▶ _What to work on_: In the records below, the line with "with a Friend" opens the range and the line with "Trace Minerals (137, 559)" closes it; print that range exactly and nothing else.

▶ _Input material_:

»»

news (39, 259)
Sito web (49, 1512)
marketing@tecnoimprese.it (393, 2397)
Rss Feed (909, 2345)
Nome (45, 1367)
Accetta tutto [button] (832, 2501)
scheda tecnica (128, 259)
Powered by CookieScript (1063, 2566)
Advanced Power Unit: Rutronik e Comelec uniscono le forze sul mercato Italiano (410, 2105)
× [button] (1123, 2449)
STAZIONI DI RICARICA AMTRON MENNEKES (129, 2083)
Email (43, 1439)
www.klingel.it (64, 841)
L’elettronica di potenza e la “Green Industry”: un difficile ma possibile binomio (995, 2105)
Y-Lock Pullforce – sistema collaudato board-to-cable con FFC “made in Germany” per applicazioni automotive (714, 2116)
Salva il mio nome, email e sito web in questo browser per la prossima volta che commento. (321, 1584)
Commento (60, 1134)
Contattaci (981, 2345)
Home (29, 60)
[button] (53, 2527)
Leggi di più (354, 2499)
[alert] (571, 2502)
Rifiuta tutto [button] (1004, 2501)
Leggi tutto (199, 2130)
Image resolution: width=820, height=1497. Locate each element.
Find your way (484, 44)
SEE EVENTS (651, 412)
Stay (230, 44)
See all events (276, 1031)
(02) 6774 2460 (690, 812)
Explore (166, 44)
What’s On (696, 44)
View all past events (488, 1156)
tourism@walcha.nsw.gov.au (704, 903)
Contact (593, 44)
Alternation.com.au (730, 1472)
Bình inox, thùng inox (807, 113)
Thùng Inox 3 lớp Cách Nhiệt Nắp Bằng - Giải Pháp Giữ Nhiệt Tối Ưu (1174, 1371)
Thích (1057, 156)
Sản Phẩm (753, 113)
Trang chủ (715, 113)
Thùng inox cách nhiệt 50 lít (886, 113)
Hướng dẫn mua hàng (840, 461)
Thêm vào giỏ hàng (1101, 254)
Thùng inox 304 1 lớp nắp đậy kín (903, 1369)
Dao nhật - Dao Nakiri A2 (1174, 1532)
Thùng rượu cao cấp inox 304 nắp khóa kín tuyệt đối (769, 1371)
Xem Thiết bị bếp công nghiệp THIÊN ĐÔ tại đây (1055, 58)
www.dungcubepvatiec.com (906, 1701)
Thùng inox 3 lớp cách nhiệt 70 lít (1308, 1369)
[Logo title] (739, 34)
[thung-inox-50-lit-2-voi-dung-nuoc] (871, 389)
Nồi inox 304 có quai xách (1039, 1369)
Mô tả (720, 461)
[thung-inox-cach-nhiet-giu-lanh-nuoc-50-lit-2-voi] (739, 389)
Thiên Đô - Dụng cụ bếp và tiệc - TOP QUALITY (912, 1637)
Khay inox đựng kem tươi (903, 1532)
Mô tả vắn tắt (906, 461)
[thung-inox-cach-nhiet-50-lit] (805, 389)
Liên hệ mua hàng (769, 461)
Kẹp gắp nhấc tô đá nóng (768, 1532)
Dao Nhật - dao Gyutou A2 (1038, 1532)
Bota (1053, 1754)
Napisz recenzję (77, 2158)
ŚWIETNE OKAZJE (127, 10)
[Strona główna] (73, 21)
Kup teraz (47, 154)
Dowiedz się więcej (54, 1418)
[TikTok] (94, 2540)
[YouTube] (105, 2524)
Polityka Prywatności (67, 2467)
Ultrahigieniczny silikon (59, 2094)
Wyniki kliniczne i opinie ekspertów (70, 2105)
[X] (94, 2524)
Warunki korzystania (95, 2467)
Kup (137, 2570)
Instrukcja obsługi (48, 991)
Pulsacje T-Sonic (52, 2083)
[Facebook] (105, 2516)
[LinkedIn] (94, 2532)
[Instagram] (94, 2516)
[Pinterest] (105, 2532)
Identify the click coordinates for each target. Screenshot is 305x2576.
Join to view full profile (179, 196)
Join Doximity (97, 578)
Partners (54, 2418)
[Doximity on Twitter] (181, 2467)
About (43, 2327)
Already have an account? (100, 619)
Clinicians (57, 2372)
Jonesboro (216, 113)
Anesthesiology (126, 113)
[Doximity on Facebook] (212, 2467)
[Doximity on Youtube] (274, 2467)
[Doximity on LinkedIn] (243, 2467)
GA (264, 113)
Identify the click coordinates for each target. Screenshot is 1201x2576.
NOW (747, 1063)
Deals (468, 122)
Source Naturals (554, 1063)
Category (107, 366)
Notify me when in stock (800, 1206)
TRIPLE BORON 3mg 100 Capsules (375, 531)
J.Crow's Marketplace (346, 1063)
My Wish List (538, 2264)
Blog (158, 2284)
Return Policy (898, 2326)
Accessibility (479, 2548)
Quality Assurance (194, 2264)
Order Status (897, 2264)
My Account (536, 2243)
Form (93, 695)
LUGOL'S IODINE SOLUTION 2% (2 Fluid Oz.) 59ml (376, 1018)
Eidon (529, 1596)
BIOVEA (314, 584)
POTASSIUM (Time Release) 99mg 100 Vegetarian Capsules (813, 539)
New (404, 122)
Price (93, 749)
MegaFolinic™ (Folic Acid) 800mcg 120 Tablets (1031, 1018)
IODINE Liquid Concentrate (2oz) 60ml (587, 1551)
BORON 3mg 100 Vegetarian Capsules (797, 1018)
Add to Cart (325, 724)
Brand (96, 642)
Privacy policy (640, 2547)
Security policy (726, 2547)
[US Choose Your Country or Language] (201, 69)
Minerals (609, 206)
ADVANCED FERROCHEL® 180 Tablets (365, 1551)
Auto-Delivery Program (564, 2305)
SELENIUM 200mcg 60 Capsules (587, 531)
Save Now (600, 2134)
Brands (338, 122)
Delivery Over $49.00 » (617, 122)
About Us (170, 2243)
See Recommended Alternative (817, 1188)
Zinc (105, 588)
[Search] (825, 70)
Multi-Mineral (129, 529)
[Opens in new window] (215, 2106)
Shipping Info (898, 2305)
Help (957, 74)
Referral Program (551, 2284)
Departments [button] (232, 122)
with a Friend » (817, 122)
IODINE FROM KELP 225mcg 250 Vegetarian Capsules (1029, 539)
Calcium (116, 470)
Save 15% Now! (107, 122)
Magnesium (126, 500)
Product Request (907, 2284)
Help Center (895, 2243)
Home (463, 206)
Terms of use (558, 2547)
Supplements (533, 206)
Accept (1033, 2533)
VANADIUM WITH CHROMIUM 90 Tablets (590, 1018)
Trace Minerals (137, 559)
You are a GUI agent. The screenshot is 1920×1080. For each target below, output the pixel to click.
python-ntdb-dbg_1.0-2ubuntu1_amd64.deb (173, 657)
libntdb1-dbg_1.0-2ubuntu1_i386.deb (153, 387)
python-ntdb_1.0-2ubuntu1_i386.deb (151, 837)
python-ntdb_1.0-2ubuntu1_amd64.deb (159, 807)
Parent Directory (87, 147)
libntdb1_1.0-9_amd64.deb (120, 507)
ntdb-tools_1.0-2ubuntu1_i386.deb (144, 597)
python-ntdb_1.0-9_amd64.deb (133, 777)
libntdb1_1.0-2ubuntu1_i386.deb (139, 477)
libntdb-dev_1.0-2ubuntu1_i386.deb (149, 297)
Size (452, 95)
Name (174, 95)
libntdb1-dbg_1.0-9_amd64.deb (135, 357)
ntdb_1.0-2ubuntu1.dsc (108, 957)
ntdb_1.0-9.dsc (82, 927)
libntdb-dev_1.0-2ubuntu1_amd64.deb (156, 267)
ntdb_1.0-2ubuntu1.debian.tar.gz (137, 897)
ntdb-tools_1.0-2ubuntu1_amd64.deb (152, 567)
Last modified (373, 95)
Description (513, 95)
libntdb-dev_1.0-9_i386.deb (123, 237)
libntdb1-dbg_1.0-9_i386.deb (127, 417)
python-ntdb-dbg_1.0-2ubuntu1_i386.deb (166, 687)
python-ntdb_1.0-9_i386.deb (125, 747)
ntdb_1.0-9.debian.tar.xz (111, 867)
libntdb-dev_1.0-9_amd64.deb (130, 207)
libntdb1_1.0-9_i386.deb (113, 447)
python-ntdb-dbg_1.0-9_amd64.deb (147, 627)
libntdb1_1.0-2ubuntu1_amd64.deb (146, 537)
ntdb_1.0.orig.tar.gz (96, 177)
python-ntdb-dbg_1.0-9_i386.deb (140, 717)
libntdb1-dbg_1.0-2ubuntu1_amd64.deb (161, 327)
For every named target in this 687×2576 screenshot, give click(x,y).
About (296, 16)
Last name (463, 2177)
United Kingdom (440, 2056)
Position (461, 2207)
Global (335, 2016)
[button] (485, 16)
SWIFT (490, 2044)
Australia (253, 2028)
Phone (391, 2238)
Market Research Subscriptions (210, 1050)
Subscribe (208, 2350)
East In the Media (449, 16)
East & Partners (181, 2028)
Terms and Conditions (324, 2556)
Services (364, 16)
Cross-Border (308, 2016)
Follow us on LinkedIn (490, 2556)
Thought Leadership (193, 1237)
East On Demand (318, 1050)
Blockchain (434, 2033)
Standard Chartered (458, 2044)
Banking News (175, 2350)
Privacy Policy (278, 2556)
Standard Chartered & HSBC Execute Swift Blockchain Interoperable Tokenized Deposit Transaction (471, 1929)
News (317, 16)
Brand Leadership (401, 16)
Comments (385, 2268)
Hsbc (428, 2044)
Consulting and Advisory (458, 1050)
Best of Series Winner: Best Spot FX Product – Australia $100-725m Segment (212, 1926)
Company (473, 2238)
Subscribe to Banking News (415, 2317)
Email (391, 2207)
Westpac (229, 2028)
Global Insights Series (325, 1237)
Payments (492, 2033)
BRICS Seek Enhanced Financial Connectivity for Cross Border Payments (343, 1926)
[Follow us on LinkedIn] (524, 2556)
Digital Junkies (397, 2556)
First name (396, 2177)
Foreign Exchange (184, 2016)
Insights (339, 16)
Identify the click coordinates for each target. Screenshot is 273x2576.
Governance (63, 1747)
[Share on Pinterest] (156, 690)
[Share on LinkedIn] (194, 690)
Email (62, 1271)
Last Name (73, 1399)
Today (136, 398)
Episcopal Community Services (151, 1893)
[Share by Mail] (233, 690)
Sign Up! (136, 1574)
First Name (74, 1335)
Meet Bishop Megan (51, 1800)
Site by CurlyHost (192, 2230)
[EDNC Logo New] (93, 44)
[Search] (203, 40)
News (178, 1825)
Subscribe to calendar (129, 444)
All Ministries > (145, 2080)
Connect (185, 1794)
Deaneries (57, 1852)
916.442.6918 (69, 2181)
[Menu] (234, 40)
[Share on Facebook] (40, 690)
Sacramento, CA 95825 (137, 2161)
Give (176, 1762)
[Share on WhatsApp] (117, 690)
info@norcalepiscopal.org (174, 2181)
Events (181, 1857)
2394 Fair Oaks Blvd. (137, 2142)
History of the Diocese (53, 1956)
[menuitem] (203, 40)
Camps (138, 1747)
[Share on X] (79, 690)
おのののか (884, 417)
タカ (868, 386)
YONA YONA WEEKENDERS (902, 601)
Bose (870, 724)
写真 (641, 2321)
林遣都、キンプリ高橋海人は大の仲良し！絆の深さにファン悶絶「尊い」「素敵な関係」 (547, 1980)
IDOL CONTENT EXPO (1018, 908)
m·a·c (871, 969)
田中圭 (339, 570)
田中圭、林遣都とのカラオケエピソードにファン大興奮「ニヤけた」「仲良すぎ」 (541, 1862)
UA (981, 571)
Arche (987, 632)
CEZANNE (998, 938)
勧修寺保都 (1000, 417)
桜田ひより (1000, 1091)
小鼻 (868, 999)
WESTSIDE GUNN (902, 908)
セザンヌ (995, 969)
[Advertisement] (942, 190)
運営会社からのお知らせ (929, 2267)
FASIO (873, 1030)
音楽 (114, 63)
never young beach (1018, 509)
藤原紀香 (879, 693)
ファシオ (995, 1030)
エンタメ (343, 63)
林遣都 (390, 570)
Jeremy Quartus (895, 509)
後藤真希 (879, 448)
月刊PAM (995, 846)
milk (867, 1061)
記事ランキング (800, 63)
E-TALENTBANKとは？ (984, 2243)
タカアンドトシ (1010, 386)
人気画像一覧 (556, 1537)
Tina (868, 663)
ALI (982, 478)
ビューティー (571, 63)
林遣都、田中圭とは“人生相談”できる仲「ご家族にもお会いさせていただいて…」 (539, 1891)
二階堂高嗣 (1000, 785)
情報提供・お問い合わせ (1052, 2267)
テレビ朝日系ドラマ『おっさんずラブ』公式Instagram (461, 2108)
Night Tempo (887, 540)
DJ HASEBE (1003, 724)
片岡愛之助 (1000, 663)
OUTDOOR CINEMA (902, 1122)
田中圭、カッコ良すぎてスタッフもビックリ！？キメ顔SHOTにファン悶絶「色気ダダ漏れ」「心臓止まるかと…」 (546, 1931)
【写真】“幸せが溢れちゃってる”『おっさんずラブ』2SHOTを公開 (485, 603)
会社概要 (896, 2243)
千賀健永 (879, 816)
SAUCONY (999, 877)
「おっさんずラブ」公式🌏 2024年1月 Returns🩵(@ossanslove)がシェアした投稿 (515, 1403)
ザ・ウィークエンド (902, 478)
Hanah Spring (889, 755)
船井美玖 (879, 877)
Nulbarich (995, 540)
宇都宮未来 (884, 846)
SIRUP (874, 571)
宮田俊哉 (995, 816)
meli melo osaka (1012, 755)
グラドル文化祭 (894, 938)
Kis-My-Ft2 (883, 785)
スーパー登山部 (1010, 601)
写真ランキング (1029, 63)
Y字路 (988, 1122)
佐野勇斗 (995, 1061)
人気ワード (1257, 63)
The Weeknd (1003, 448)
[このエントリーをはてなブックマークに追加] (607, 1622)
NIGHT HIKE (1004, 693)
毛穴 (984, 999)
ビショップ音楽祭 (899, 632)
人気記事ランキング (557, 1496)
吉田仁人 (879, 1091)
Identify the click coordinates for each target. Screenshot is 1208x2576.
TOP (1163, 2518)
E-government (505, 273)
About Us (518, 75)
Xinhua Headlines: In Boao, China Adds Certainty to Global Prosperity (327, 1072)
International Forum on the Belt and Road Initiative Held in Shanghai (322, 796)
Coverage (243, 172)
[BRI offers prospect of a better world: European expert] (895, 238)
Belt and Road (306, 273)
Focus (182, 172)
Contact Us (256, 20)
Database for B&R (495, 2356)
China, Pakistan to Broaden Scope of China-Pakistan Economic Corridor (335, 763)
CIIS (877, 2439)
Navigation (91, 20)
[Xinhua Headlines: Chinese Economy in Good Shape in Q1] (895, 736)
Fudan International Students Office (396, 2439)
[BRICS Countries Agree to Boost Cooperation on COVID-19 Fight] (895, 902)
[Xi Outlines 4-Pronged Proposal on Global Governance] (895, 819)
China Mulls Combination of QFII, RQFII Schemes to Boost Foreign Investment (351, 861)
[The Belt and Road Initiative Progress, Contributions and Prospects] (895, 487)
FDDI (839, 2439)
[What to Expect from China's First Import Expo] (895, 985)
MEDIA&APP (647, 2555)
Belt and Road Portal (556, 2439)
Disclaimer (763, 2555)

««

▶ _Output for this exercise_:
with a Friend » (817, 122)
IODINE FROM KELP 225mcg 250 Vegetarian Capsules (1029, 539)
Calcium (116, 470)
Save 15% Now! (107, 122)
Magnesium (126, 500)
Product Request (907, 2284)
Help Center (895, 2243)
Home (463, 206)
Terms of use (558, 2547)
Supplements (533, 206)
Accept (1033, 2533)
VANADIUM WITH CHROMIUM 90 Tablets (590, 1018)
Trace Minerals (137, 559)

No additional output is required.